**READING PASSAGE:**
********************

Description:In a letter from December 1836 Haydon describes his situation in more detail. He explains to the Duke that his friends had ‘offered to pay me out of troubles, by discharging the debt for which I had been arrested’. Haydon had ‘refused’ their offer and ‘gave securities to get time’ to pay his debts, using the advanced payments the Duke had made for his painting Cassandra. Unfortunately, Haydon had lost a number of commissions with which he had anticipated ‘being entirely clear’ from debt. Haydon informs the Duke that he was ‘utterly destitute of property of every description’, his household furniture belonging entirely to his Landlord. He describes himself as ‘worse off than at 18 years old’.

********************

**WORK TO COMPLETE:**
1. Based on the passage about Haydon's December 1836 letter, decide whether each statement agrees with it, answering yes or no and quoting the deciding words: (a) Haydon accepted his friends' offer to discharge the debt for which he had been arrested; (b) Haydon used the Duke's advance payments for his painting Cassandra; (c) Haydon's household furniture belonged to him.
2. Summarize the passage about Haydon's December 1836 letter in two sentences.
3. Pick up the passage about Haydon's December 1836 letter right after its last sentence and carry it forward.

**INFORMATION GIVEN:**
********************

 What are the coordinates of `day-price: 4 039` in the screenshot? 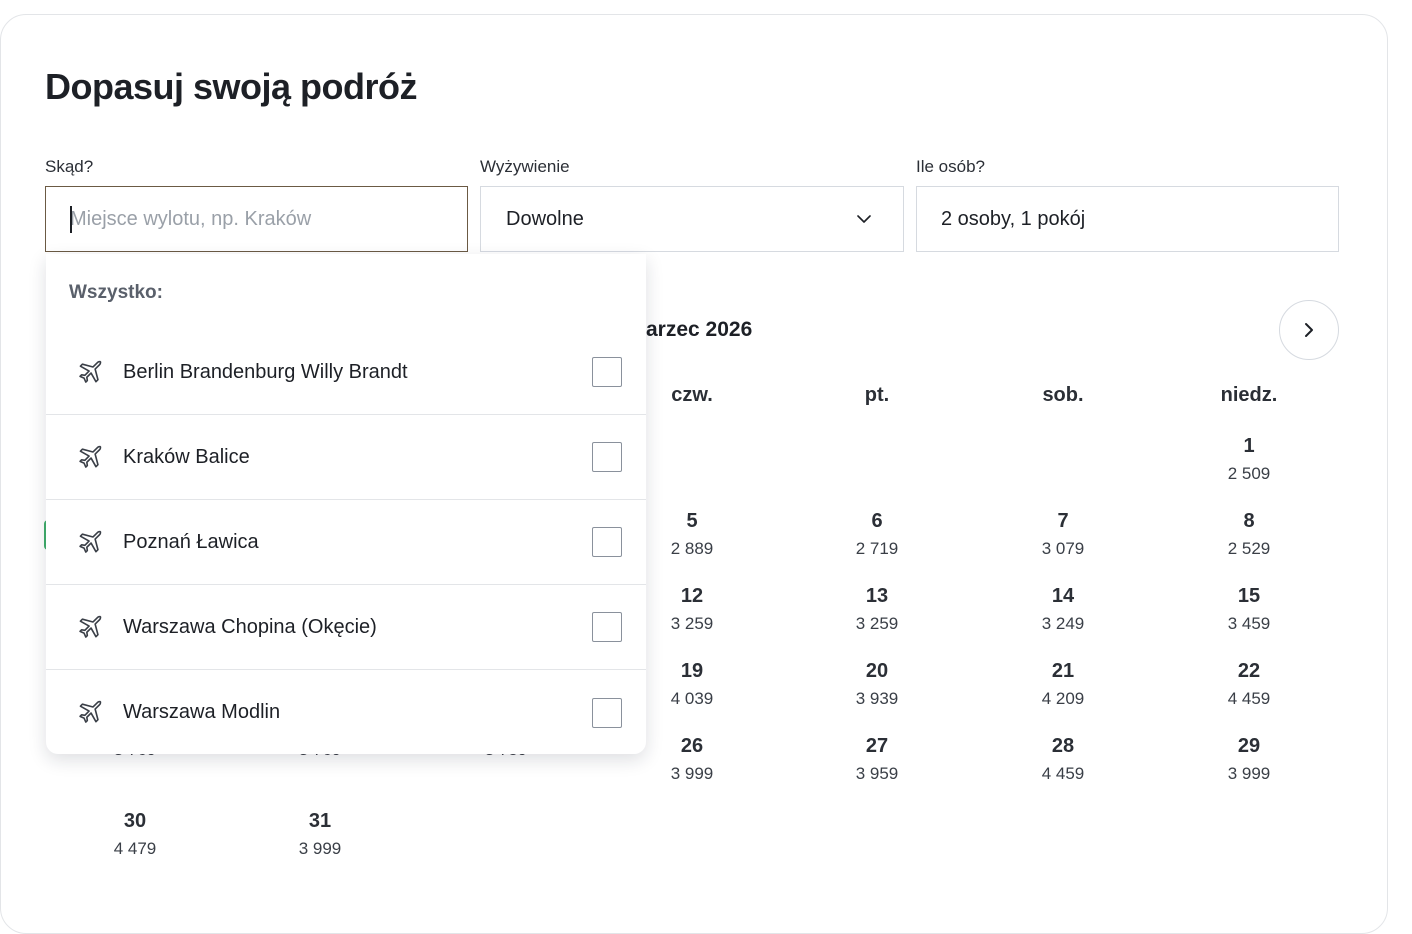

********************

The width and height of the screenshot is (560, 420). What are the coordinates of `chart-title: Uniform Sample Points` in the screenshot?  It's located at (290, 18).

********************

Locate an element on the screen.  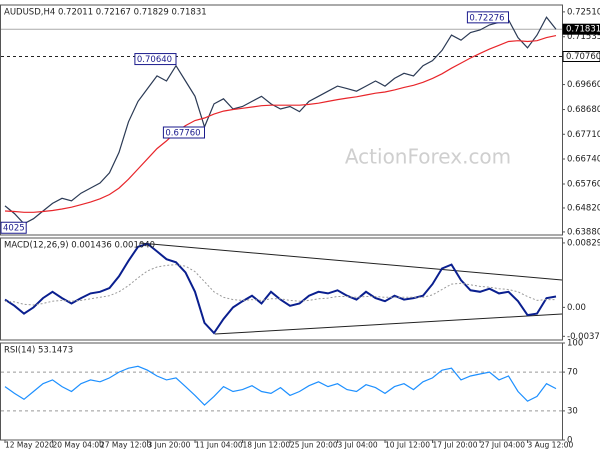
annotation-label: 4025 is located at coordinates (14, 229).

********************

**ANSWERS FOR THE TASKS:**
1.
(a) No: "Haydon had ‘refused’ their offer"
(b) Yes: "using the advanced payments the Duke had made for his painting Cassandra"
(c) No: "his household furniture belonging entirely to his Landlord"

2. In a December 1836 letter, Haydon told the Duke that he had refused his friends' offer to discharge the debt for which he had been arrested, instead giving securities to get time and using the Duke's advance payments for his painting Cassandra. Having lost commissions he had expected would clear his debt, he described himself as utterly destitute, with his furniture belonging to his landlord, and worse off than at 18 years old.

3.
Haydon’s letter also alludes to his antagonistic relationship with contemporary artist Martin Archer Shee. He writes that an ‘allusion’ made about his works by Shee had given him ‘great pain’. Shee’s allusion had been to comments made by Haydon about ‘Royal distinctions’ made by portrait painters. Haydon states in his letter to the Duke that he ‘would abolish all distinctions which the Portrait Painters have the power of bestowing’ and goes into more depth about this argument in artistic and political terms. He suggests that Shee’s comments have threatened his career as he ‘solely’ depends ‘on the nobility’ for the heads of people in his paintings. Haydon concludes his letter, arguing that Shee had ‘made English art a laughing stock’.